> **TASK**
Report back the lines in this listing that carry the string "computer".

> **PROVIDED INFORMATION**
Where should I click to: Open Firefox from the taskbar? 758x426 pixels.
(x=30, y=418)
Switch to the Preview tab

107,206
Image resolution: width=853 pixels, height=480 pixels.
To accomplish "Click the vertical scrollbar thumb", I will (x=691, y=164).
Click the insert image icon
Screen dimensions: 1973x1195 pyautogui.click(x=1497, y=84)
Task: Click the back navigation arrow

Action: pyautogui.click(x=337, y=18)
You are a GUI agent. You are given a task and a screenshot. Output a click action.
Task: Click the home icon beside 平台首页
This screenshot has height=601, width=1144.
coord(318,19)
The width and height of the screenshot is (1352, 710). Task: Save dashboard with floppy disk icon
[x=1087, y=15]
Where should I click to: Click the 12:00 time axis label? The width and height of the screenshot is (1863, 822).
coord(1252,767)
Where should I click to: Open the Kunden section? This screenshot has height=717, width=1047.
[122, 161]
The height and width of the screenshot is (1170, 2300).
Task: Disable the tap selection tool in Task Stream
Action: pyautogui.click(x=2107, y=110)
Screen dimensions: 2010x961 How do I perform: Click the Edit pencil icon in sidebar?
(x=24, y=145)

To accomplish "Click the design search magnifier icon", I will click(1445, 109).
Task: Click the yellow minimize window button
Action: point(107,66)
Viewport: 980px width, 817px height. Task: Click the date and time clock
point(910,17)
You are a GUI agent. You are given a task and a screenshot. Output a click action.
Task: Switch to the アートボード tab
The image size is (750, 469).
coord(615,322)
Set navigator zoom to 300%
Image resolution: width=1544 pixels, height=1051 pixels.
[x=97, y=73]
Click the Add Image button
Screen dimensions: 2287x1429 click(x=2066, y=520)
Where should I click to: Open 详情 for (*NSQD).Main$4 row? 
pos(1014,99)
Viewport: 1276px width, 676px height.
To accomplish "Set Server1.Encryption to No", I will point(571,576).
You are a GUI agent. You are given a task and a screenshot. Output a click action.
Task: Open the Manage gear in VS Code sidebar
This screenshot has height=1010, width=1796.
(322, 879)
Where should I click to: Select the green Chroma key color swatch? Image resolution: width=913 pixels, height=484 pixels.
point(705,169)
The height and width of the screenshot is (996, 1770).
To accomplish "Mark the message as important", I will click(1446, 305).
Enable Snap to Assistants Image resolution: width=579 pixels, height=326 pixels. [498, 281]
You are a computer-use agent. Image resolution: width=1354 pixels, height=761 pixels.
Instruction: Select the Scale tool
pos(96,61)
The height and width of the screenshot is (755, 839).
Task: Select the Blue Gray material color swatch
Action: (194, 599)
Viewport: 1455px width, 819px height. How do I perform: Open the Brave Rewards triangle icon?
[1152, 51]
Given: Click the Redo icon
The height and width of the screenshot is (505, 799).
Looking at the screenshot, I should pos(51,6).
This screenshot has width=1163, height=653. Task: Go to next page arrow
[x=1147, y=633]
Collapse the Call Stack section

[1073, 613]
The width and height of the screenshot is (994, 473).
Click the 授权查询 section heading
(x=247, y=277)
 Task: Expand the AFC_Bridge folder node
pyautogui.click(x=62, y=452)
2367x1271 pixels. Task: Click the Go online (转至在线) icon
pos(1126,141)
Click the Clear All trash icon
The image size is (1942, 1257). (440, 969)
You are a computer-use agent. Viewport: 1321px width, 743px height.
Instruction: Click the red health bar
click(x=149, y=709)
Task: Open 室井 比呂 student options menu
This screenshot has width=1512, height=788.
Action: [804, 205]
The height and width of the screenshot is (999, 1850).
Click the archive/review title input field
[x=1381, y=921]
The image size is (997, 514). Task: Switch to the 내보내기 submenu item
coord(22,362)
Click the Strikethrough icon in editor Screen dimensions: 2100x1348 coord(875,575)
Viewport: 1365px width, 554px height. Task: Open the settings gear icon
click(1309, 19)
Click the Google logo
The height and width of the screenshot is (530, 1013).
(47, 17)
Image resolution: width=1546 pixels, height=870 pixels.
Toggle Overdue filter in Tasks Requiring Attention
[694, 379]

> **ANSWER SECTION**
You are a computer-use agent. Image resolution: width=1354 pixels, height=761 pixels.
You are a computer-use agent. Viewport: 1321px width, 743px height.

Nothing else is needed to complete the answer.